(Stored data entries)
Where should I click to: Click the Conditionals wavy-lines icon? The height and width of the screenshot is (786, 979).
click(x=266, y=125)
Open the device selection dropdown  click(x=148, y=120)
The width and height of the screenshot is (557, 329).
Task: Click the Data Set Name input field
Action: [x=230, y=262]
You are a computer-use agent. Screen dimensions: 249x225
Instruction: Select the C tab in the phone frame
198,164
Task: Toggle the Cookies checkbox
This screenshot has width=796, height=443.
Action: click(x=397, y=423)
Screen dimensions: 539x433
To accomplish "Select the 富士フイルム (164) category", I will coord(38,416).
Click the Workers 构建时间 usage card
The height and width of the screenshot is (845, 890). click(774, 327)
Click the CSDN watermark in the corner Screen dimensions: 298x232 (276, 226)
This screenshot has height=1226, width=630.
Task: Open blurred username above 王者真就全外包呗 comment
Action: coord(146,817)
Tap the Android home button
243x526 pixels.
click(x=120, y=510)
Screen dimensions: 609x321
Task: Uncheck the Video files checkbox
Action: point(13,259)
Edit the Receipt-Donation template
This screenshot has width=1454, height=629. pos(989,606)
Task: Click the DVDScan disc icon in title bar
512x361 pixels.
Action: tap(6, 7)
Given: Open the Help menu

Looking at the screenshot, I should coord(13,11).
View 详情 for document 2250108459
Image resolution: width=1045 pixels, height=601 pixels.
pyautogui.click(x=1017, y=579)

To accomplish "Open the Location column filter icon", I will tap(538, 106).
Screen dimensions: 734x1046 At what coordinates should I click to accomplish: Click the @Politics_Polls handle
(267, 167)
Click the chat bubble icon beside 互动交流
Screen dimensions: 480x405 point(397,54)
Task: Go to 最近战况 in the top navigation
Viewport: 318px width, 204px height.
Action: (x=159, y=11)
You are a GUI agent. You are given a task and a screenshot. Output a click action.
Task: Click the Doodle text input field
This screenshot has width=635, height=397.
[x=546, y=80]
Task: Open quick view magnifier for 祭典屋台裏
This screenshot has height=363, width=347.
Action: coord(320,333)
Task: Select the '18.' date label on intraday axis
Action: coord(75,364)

To do:
Show the lines of the records that include the string "agent".

Output:
You are a computer-use agent. Screen dimensions: 249x225
You are a GUI agent. You are given a task and a screenshot. Output a click action.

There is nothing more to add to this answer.